İşte kaliteli bir insan olmak proaktif olmaya bağlıdır. Bu sadece hukukta geçerli bir kavram değil, tüm meslek dallarında bu böyledir. Mevcut çoğaldıkça kendini göstermek de bir hayli zorlaşır. Ancak proaktif iseniz, bu kalabalıktan sıyrılıp kendi yolunuzu çizmeniz çok basittir.
Üniversite seçerken nelere dikkat etmeliyim?
Üniversite seçerken bireylerin kriterleri genelde isim yapmış bir üniversite olması, bulunduğu ortamın güzel olması, ulaşım imkanları vb. olur. Tabii ki bunlar da önemlidir ancak aşağıda yazdıklarım da bu kriterler içerisinde en önemlileridir.

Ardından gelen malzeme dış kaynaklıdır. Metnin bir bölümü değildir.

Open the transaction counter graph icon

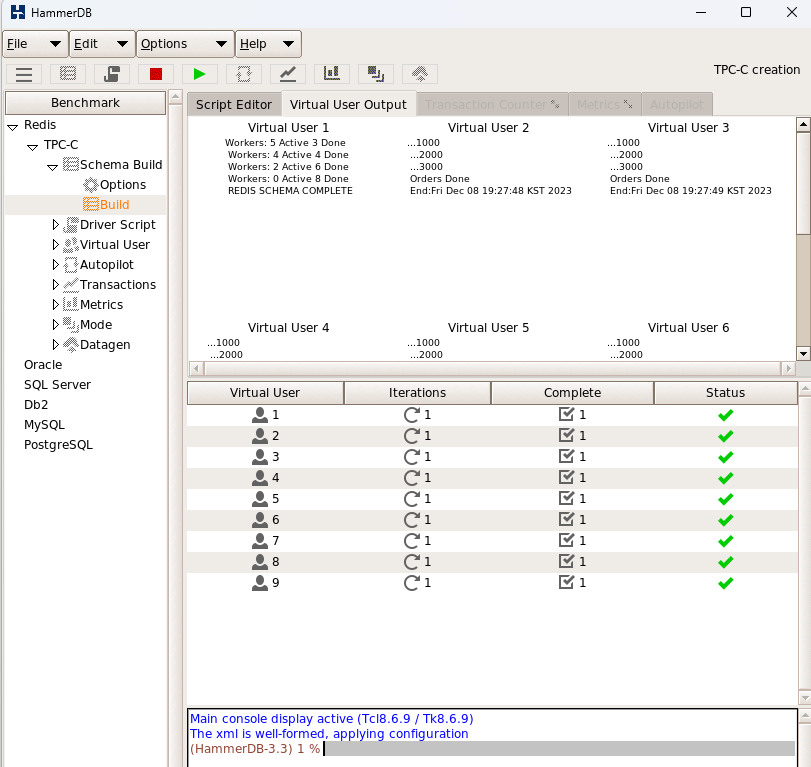(287, 73)
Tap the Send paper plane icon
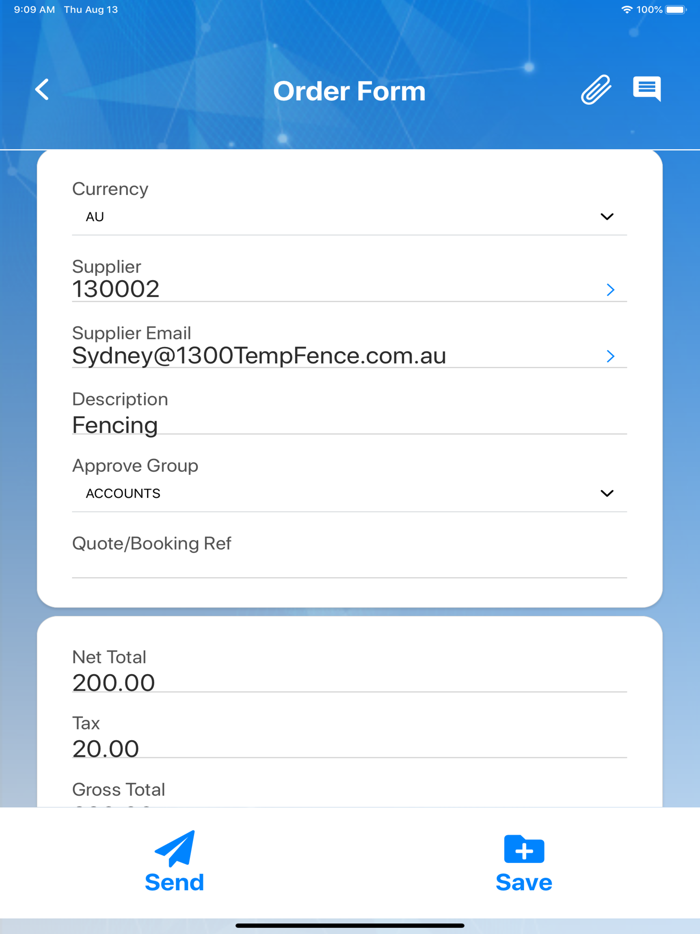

- Öğretim görevlilerinin özgeçmişine bakılmalı, hangi okullarda okudukları, hangi dilleri bildikleri, nerelerde lisans yaptıklarına,
- Okulun daha önceki başarılarına ve bu başarıların yakın geçmişte mi yoksa uzak geçmişte mi olduğuna,
- Eğitimin hangi dalda olduğuna,
- Tabii ki üniversitenin kalitesine,
- Ve belkide kimsenin dikkat etmediği, ancak gerçekten çok önemli olan bir kriter de, okuldaki görevlilerin yazdıkları makalelerin hangi dergilerde yayınlandığı. Çünkü isim yapmış bir bilim dergisinde yayınlanan makale kalitelidir, haliyle bunu yazan insanda kalitelidir.